- [WRITTEN INSTRUCTION]: Rewrite the blog post about buying now and paying later, starting with "Monday, March 5, 2012" and going on through "on the Internet.", and put "Facebook" in place of "Google".

- [SELECTION]:
------------

The Salt Marsh in Early Autumn

Monday, March 5, 2012

Buy Now, Pay Later – Part 2 of 2


Sleepy Jimmy in the Early Morning Sun

Yesterday I shared some thought about some of the complications of shopping locally. I briefly mentioned shopping on line, and given Google’s recent “integration” of its information collection about us, I want to add some thoughts about how we sell ourselves on the Internet.

Back in the unimaginable past, when there was no World Wide Web, I read some pretty hot emails about the commercial future of the Internet. The linking of computers around the world along “backbones” that intersected at “nodes” was the creation of the Defense Advance Research Projects Agency. DARPA not only ran the Internet, it paid for it. Those of us who used it did pay hosting companies, but the actual Internet was free. It was like paying for a bus ticket on the government-built Interstate Highway system.

Many people were outraged at the prospect of the commercialization of the Internet; they predicted all kids of ads, foolishness, trickery, a degrading of taste and tone, and the domination of the entire enterprise by huge corporate interests.

Luckily, there was nothing to worry about from those predictions, right?

------------

- [ROWS]:
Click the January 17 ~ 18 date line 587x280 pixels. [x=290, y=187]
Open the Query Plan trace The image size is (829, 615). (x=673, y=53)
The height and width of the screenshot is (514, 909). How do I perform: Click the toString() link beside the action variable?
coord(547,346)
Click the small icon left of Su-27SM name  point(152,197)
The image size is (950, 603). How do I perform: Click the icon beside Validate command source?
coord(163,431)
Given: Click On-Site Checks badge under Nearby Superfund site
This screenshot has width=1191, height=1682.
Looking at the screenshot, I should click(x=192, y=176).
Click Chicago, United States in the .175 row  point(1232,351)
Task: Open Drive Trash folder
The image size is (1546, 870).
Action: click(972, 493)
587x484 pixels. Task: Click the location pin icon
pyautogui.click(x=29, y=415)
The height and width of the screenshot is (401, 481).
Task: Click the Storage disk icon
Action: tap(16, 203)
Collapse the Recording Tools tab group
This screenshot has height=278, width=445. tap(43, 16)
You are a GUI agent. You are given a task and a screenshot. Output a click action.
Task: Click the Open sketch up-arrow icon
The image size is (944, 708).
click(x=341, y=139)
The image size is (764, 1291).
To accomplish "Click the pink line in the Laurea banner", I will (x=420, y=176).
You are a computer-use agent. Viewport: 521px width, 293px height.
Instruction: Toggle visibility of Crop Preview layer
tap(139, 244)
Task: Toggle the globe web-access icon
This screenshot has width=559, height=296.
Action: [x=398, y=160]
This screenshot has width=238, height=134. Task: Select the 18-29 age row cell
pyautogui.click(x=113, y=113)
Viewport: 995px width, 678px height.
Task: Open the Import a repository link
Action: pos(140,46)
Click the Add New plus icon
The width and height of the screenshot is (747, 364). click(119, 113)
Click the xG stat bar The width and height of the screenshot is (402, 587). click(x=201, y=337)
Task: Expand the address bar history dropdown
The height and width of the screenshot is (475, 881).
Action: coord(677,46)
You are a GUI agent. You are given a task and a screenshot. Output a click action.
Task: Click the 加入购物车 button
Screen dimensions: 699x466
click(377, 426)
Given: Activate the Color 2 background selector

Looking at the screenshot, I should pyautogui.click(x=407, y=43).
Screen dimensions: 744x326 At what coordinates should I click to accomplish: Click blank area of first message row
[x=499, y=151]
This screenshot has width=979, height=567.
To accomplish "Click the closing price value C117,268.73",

------------

- [FINISHED ANSWER]:
Monday, March 5, 2012

Buy Now, Pay Later – Part 2 of 2


Sleepy Jimmy in the Early Morning Sun

Yesterday I shared some thought about some of the complications of shopping locally. I briefly mentioned shopping on line, and given Facebook’s recent “integration” of its information collection about us, I want to add some thoughts about how we sell ourselves on the Internet.